Metaphysics Must Shape Personal Philosophy of Science

The metaphysical beliefs in this case is atheism, and I have tied that to materialism and reductionism, two celebrated and loadbearing pillars of Dennett's work. However, this in and of itself does not beg criticism. Dennett is free to be an atheist and even to advocate atheism publicly. I would also grant Dennett creative control over his own research.

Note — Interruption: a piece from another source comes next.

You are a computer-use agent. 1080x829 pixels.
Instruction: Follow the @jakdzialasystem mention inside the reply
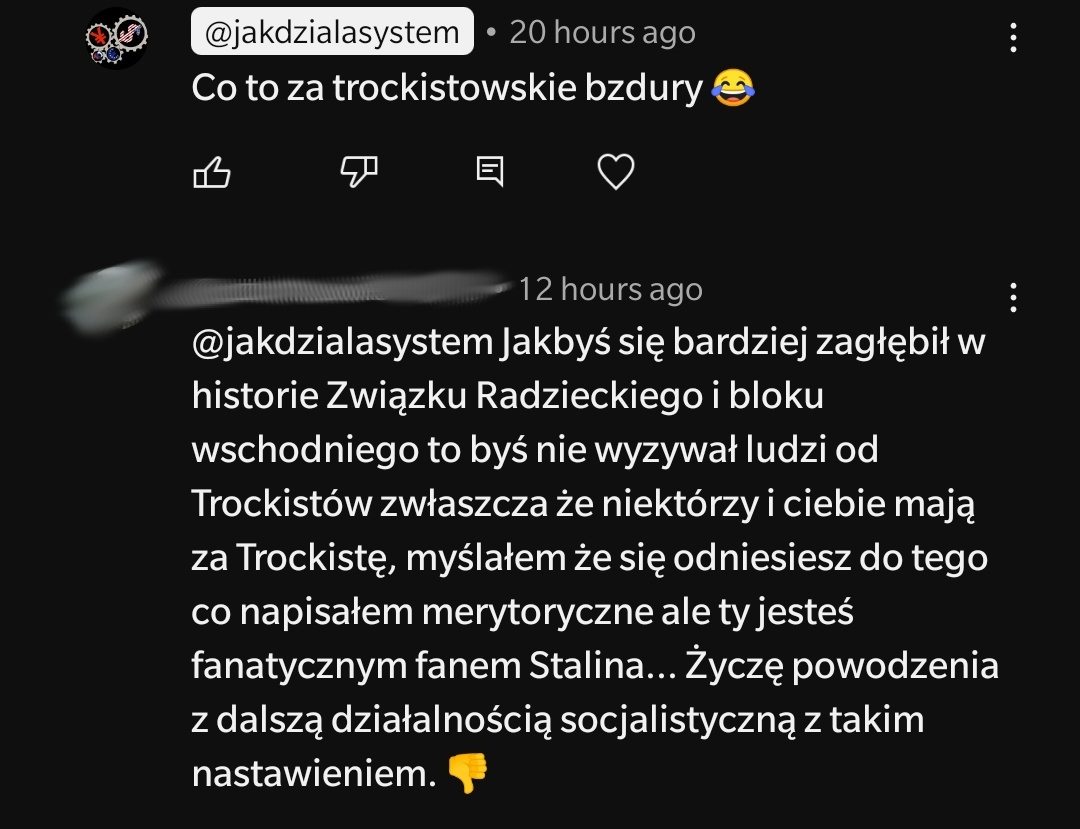[342, 342]
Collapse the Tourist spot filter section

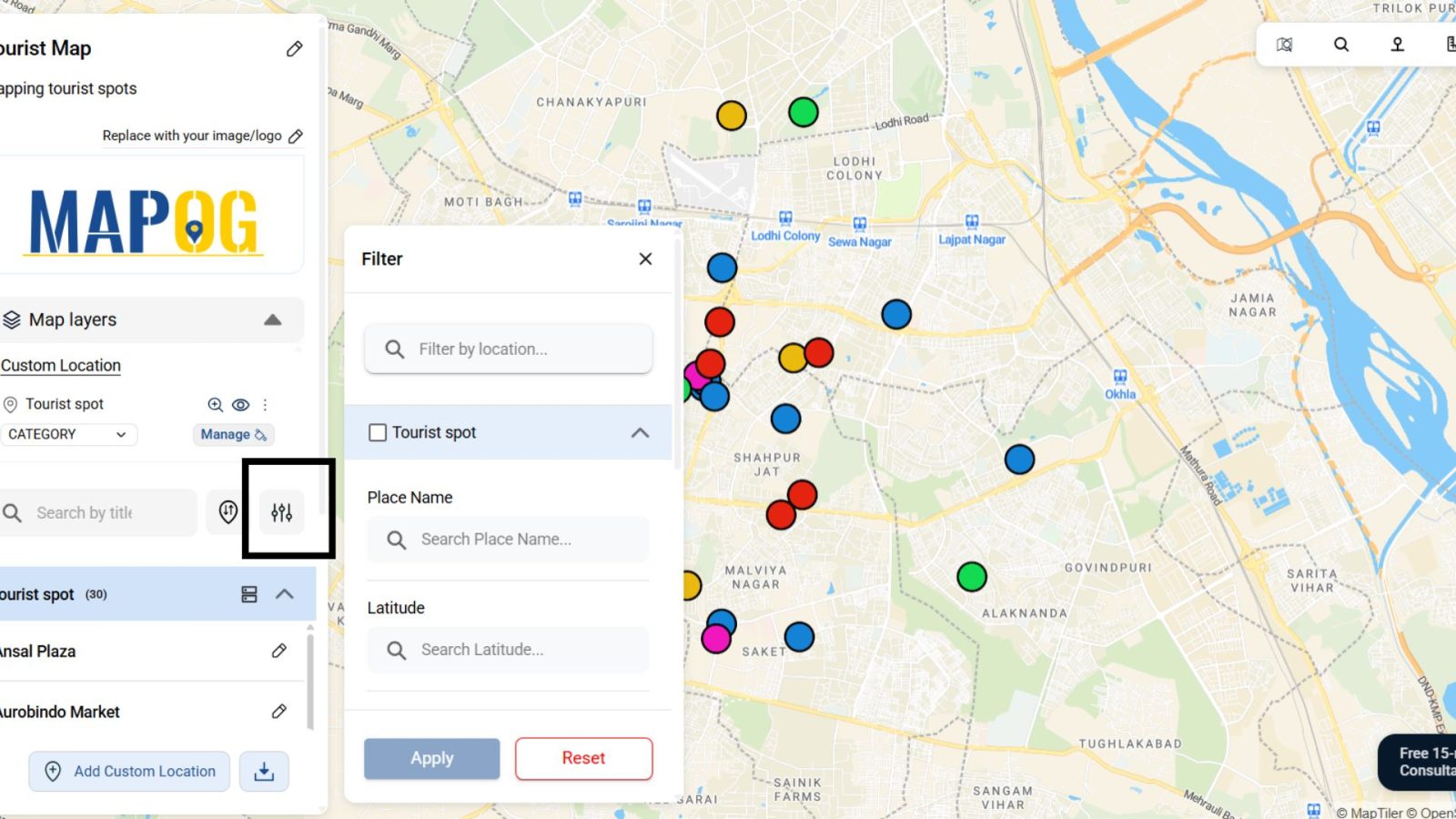pos(640,432)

Dennett claims to be opposed to ghosts and Easter Bunnies, but here is where his argument fails both science and the psychological community. First, knowing all that we do NOT know about energy or light, it is ridiculous to claim outright that ghosts do not exist and are thus innately incompatible with science. Secondly, even regarding the Easter Bunny, there is a psychological significance and inner life that gives the Easter Bunny a type of reality that makes it relevant to a science of the human condition. I realize Dennett is a big fan of the Enlightenment, and if I thought Dennett was capable of grasping the psychological value of a metaphor, I would inform him that the Copernican Revolution is not entirely applicable to psychology where, metaphorically speaking , it is equally true that the sun revolves around the earth (i.e., subjective factor) as it is that the earth revolves around the sun. To simply use science as a tool with which to adjudicate what is real in a material sense is a neglect of the human condition. It's a question of power. Using science as a tool of skepticism impairs its effectiveness as a tool of exploration. We need a healthy balance of open-mindedness and skepticism, especially in psychology, where Dennett's philosophy poses the greatest disservice. Dennett has strayed from science into social commentary and metaphysics.

Polemicism & Popularity

If Dennett lobbies his colleagues into adopting either his metaphysics or the philosophy of science that bears its imprint, then it is my responsibility to answer if I disagree. He could have conceivably drawn criticism in the absence of his public advocacy in The New York Times, because a critical mass of colleagues turn to him as an authoritative source that justifies the paradigm or provides its philosophical underpinnings. They look to him as their standard bearer.

Prejudice

The paradigmatic status of this philosophy has to disproportionately impair creative control of my own work and/or my ability to build a competitive CV. If success in the field hinges on my willingeness or ability to be like Dennett, then my personal survival, as well as the survival of my ideas and interests, has to be defended. The fact Dennett's philosophy of science contains Procrustean pork that undermines a broader, more essential science, is added impetus.